Over the last few weeks, I've been out for a few rides and I've really struggled. Although I'd managed to do a few, quite dull, turbo sessions since October, not being on the bike for such a long time really meant that I'd lost an awful lot of fitness and the chest infection left me wheezing and coughing. So rides where I should have been blasting along having great fun, were hard work and a wee bit depressing to be honest. Struggling to keep up, toiling up hills and just feeling like I've got no strength in my legs at all and wheezing away like an old woman.

I know I'm no Gunn-Rita, but it shouldn't be this tough!

And to make matters worse, I've got the fear! Descents I usually love are making me nervous, which is not good!

So, on New Year's Eve, I decided I needed to get out and do a fun ride at a leisurely pace, so I suggested a local ride on some trails around town, mixing up some rooty stuff, quick stuff, some practice on drops and jumps I know I can do...just to remind myself that I can ride a bike.

Well, the climb out of town wasn't exactly a breeze, but it wasn't as tough as when I did it a few weeks ago. Then I rode the steps I'd wimped out of a few weeks ago when the fear took hold. Then I made it up that short sharp climb. Up that long slog and managed to keep chatting. Then we were at the highest point....it wasn't as bad as I expected.

Then for the fun rooty descent....managed to hang on to Chris' wheel, just, so I must have been going at a good pace. Jumped those few drops...still on Chris' wheel. Leaned into those greasy corners and didn't panic when the bike wobbled under me...just dabbed and pushed on.

And I'm smiling and giggling!

Rode the steps...and the next, steeper, ones (opted out of riding the concrete steps of doom, but I wouldn't usually ride them anyhow).

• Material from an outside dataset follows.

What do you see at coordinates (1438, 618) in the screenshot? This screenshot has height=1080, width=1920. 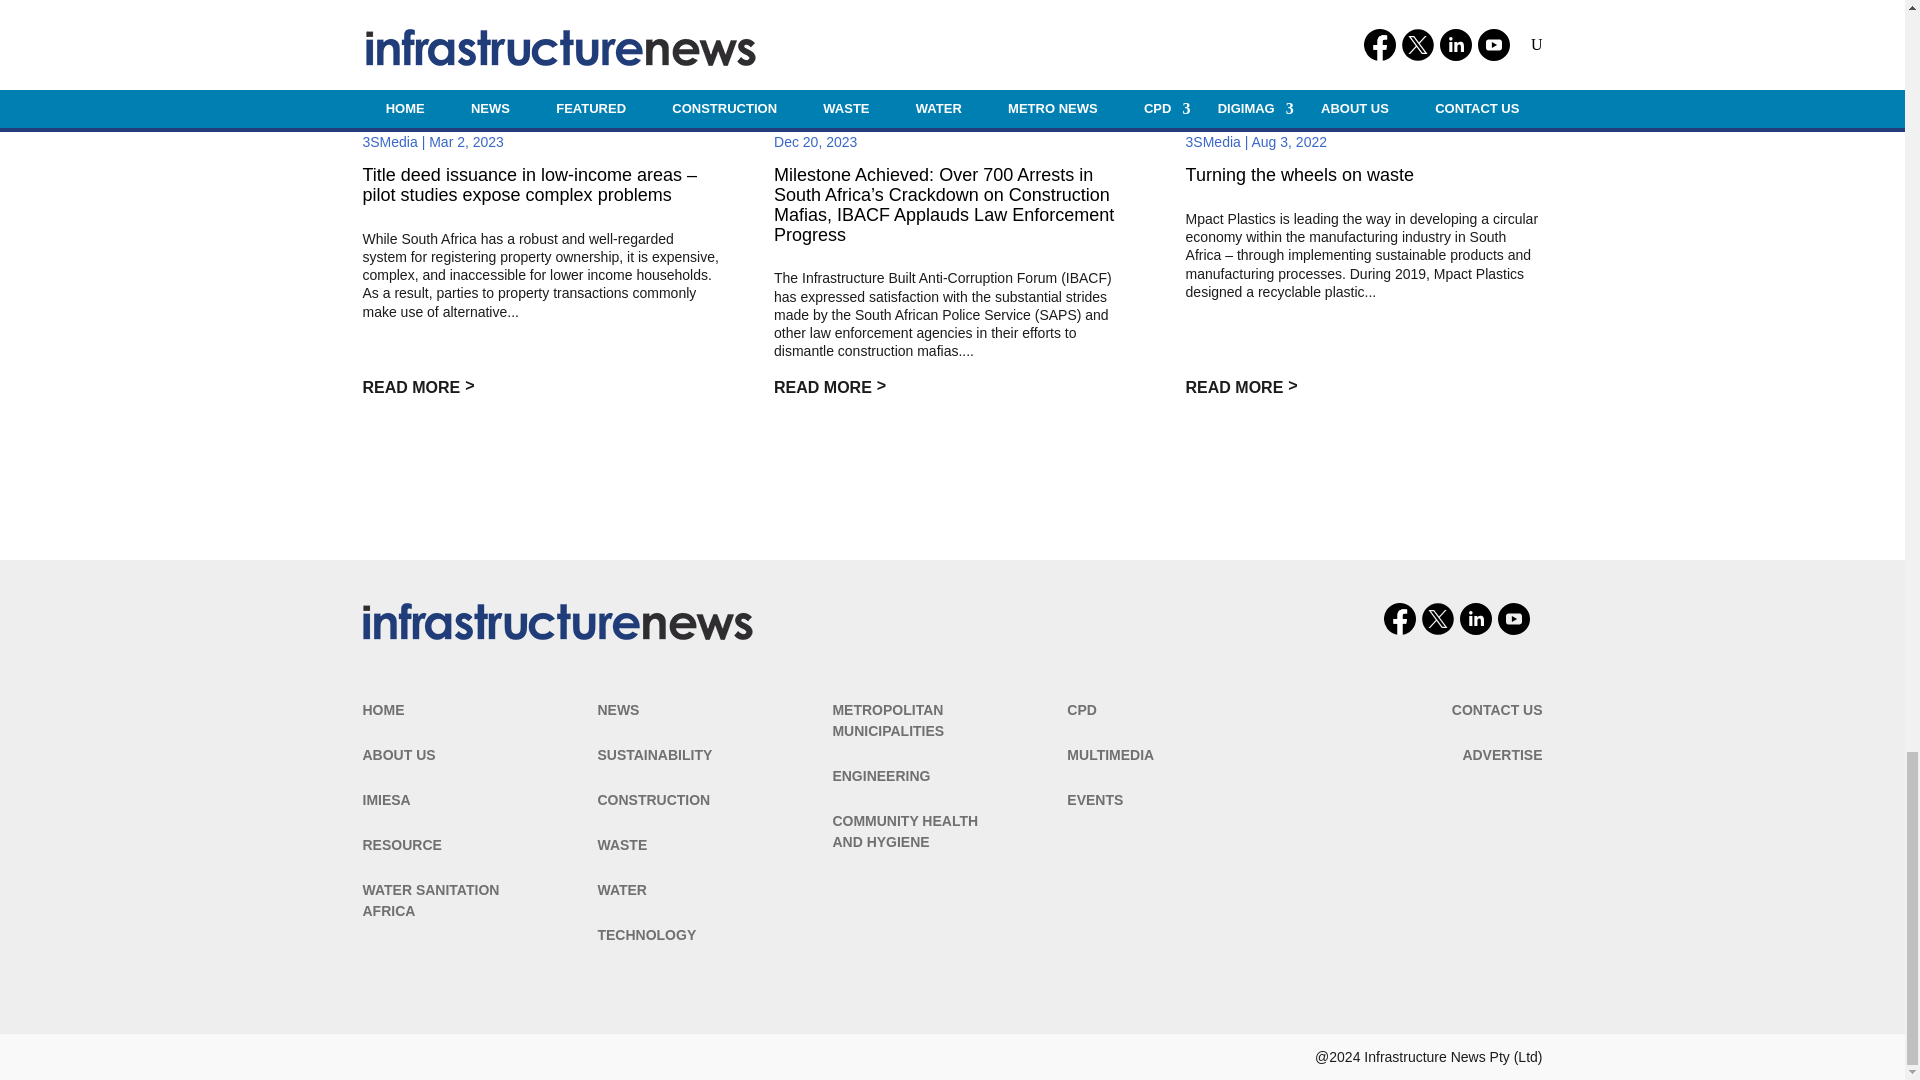 I see `Twitter` at bounding box center [1438, 618].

It's all starting to come together. Now that I'm having fun, I'm starting to go a bit quicker too and keeping up with Chris, just.

Then it dawned on me...macaroni cheese...when I'm feeling under the weather, I like a big bowl of macaroni cheese to cheer myself up. This ride is my macaroni cheese ride. It's the ride I do that reminds me that I can ride a bike and that I can ride up hills and back down again and that I can do it quickly as long as I'm having fun.

I've got lots of bike plans for this year, so, I think I need a few more macaroni cheese rides of just having fun and messing about and then hopefully, I'll be back to my old self and maybe some of that fun will get my legs back into shape too!